Prolonga el texto sobre la libertad y el cumplimiento de las leyes a partir de su última oración.

* _TEXTO EXTRAÍDO_:
····················

En el reino de la naturaleza no existe la libertad. Existen el azar y la necesidad, pero no la libertad. La libertad sólo existe en las sociedades humanas. Somos libres porque y en la medida en que vivimos en sociedad, es decir, en la medida en que sustituimos las leyes de la naturaleza por normas convencionales creadas por nosotros mismos a las que tenemos que ajustar nuestra conducta. La libertad es, por tanto, el ejercicio de la autonomía personal con el límite de la voluntad general, de la ley. El límite, la ley, es un elemento constitutivo del concepto de libertad. Somos libres porque nos ponemos límites. Sin límites regresamos inexorablemente a nuestra condición exclusivamente animal o, mejor dicho, a la prevalencia de la animalidad sobre la sociabilidad.

No es aceptable que se pueda imponer casi el estado de sitio en determinados lugares para impedir el 'botellón' y que se permita que el éxtasis corra por un polideportivo como si tal cosa

Por eso es importante que las leyes estén, en primer lugar, bien hechas y, en segundo, que se cumplan espontáneamente o que se hagan cumplir cuando ésto no ocurre.

Cuando las leyes están bien hechas, los ciudadanos suelen ajustar su conducta a lo que en ellas se dispone. Es lo que ocurre con la casi totalidad de las normas que existen en todas las sociedades democráticas. Si así no fuera, la convivencia sería imposible. De acuerdo con los cálculos de la sociología jurídica, un Estado perfecto, en el que todos los miembros de las fuerzas y cuerpos de seguridad y todos los jueces tuvieran una dedicación y abnegación absolutas, es decir, un Estado que no existe, únicamente podría imponer de manera coactiva entre un 3% y un 5% de las normas que integran el ordenamiento jurídico. Los sociólogos comparan el aparato coactivo del Estado con las reservas líquidas de las que los bancos disponen para atender la retirada de fondos de los clientes, que vienen a ser un 3% de los depósitos. Si los ciudadanos pierden la confianza en el sistema financiero y deciden retirar masivamente su dinero de los bancos, el resultado es la quiebra. Lo acabamos de ver en Argentina. Exactamente igual ocurriría con el Estado si los ciudadanos no cumpliéramos espontáneamente las normas jurídicas. No hay aparato coactivo que pueda enfrentarse a un incumplimiento generalizado.

····················

* _DATOS PROPORCIONADOS_:
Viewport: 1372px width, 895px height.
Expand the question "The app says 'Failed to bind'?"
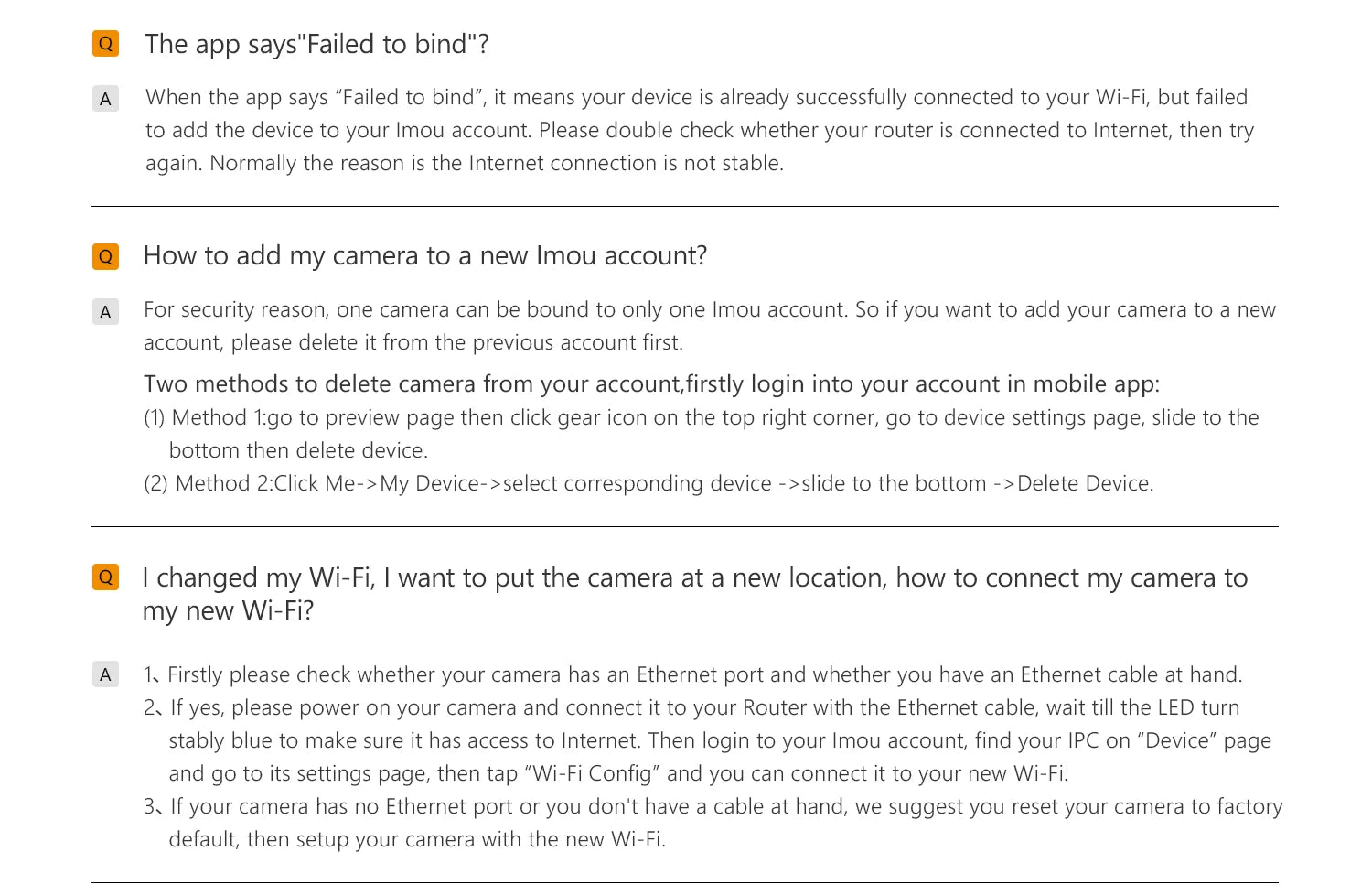tap(316, 44)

····················

* _RESULTADO FINAL_:
Esto es lo que suele ocurrir cuando las leyes no están bien hechas y persiguen objetivos difíciles o imposibles de alcanzar. Por muy buena que haya sido la voluntad del legislador al dictar la norma, el resultado que con la misma se alcanza suele ser desastroso. Es lo que está ocurriendo con la respuesta legislativa al tráfico y consumo de drogas. Por mucho que se prohíba, se seguirá traficando y se seguirá consumiendo. Y se consumirá porque se trafica y se traficará porque se consume, porque en este terreno es imposible saber si es primero el huevo que la gallina.

Es imposible que la ley pueda librarnos del problema de la droga. Con la droga vamos a tener que convivir de manera indefinida y es, en consecuencia, importante que aprendamos a hacerlo y no escondamos la cabeza debajo del ala. No hay Estado que pueda acabar con la droga. Antes acaba la droga con el Estado que el Estado con la droga. Mientras determinadas sustancias provoquen una cierta reacción en el cerebro humano y haya un número de individuos que, por el motivo que sea, sienten la necesidad de experimentar esa reacción, acabarán buscando la forma de proporcionársela y no hay Estado en el mundo que vaya a poder impedirlo. La prohibición podrá hacer más difícil el acceso a las drogas y aumentar los riesgos para los consumidores de las mismas, pero no podrá impedir el consumo. Se sabe perfectamente que, a pesar de todos los golpes que periódicamente se asestan a los traficantes de droga, nunca deja de estar abastecido el mercado. La guerra de la droga, tal como se está librando, es imposible de ganar.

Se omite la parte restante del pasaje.